* **INFORMATION PROVIDED**
-- Opening Marker --

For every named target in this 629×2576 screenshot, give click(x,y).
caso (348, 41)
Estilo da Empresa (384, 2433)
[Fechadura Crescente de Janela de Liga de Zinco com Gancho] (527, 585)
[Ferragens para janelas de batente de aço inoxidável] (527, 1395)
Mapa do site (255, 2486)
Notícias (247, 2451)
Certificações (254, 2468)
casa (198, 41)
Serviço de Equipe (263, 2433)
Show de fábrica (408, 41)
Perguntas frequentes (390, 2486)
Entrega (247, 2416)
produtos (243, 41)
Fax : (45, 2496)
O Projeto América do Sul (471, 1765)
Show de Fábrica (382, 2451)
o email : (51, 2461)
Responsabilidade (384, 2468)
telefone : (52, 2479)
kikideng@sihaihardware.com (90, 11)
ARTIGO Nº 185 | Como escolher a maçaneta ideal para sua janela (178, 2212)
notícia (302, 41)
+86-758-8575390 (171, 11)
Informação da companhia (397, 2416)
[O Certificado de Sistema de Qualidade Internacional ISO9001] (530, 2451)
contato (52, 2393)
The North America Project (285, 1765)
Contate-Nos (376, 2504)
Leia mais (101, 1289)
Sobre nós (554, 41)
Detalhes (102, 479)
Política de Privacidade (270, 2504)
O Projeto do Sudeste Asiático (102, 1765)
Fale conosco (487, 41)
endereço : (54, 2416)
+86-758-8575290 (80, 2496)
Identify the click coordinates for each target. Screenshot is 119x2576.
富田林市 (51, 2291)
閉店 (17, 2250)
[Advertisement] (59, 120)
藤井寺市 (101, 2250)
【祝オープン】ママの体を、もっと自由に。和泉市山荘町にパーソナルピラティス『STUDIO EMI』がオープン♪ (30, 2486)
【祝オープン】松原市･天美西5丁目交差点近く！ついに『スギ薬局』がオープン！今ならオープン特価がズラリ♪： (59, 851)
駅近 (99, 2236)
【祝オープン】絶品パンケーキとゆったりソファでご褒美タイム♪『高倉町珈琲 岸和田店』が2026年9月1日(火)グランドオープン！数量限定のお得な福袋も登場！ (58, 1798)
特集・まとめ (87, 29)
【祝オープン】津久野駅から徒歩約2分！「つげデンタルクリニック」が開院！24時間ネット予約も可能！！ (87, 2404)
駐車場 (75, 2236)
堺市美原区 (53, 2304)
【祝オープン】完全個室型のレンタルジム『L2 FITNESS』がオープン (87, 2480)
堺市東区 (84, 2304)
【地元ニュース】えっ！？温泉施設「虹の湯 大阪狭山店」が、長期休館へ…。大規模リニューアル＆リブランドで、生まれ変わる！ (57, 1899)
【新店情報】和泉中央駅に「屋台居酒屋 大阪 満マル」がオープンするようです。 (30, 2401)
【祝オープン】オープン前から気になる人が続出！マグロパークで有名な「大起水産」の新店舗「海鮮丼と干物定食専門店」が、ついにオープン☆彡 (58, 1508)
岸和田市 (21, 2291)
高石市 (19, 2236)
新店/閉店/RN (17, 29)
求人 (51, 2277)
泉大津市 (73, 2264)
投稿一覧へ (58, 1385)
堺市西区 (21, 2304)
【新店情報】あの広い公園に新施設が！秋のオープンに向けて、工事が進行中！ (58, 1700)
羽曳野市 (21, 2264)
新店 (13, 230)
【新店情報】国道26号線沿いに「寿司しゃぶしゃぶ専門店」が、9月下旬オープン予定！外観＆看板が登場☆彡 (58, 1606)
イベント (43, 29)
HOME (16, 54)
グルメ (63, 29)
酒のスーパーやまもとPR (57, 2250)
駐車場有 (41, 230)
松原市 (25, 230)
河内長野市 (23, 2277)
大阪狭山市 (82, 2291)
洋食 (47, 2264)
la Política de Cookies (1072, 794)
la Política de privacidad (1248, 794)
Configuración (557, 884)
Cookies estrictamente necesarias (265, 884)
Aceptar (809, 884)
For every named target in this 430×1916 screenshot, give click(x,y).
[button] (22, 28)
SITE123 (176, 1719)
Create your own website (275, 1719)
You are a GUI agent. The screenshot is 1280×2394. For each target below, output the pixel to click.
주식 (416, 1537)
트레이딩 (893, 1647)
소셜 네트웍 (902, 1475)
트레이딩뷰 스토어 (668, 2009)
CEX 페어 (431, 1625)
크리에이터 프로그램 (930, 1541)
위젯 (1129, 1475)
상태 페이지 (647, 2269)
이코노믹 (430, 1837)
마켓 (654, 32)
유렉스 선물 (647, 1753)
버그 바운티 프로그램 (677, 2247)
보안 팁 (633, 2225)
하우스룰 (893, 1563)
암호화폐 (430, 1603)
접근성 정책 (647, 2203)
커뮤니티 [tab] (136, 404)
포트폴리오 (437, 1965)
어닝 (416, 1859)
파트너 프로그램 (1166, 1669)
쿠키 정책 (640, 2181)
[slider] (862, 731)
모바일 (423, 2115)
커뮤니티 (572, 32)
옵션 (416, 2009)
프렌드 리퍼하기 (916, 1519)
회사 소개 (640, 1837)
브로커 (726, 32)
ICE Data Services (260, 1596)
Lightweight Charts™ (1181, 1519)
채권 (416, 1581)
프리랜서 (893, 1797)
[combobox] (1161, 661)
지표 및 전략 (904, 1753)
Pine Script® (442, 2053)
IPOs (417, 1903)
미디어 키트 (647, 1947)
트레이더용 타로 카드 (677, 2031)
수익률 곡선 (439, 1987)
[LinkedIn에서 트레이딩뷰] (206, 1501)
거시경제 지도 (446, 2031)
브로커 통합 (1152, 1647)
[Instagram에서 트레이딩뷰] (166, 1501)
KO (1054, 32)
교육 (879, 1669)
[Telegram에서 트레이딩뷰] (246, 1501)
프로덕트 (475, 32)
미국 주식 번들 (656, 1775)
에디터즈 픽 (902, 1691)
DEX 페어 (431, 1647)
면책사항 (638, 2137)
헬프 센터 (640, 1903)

-- Closing Marker --

* **WORK REQUIRED**
Your answer should be the lines from the one that contains "ICE Data Services (260, 1596)" through the last line of the material, copied exactly.

* **EXERCISE RESPONSE**
ICE Data Services (260, 1596)
Lightweight Charts™ (1181, 1519)
채권 (416, 1581)
프리랜서 (893, 1797)
[combobox] (1161, 661)
지표 및 전략 (904, 1753)
Pine Script® (442, 2053)
IPOs (417, 1903)
미디어 키트 (647, 1947)
트레이더용 타로 카드 (677, 2031)
수익률 곡선 (439, 1987)
[LinkedIn에서 트레이딩뷰] (206, 1501)
거시경제 지도 (446, 2031)
브로커 통합 (1152, 1647)
[Instagram에서 트레이딩뷰] (166, 1501)
KO (1054, 32)
교육 (879, 1669)
[Telegram에서 트레이딩뷰] (246, 1501)
프로덕트 (475, 32)
미국 주식 번들 (656, 1775)
에디터즈 픽 (902, 1691)
DEX 페어 (431, 1647)
면책사항 (638, 2137)
헬프 센터 (640, 1903)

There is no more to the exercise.